#### DATA TO PROCESS:
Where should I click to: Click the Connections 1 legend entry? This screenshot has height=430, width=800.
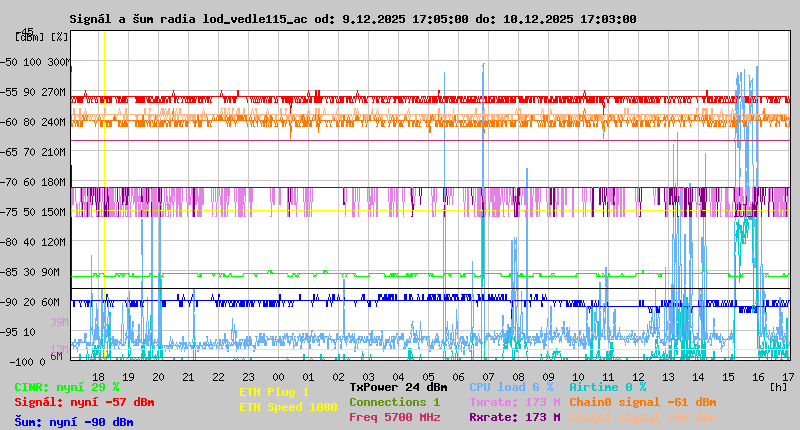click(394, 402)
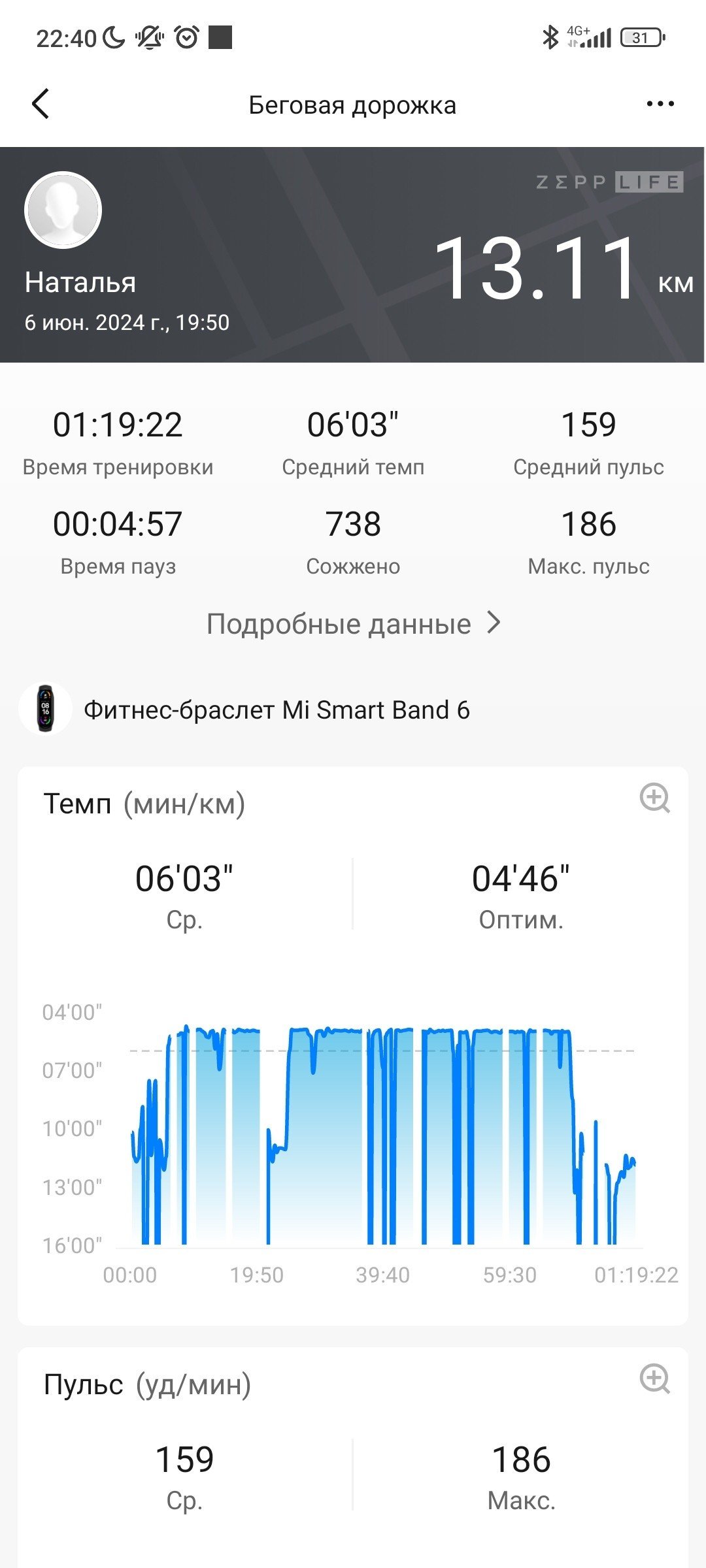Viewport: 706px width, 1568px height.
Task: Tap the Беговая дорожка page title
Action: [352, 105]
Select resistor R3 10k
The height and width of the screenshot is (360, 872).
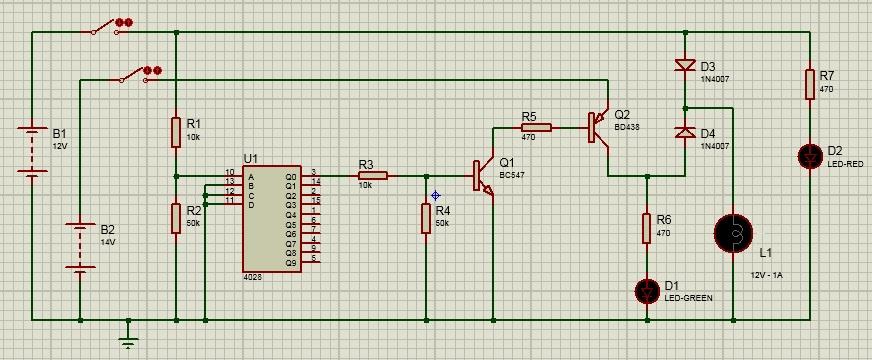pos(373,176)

#### TO DO:
Print the material above word for word, and keep the pictures out of it.

#### TASK SOLUTION:
Where should I click to: Click the Connections 1 legend entry? This screenshot has height=430, width=800.
click(394, 402)
Viewport: 706px width, 1568px height.
Task: Tap the Беговая дорожка page title
Action: [352, 105]
Select resistor R3 10k
The height and width of the screenshot is (360, 872).
pos(373,176)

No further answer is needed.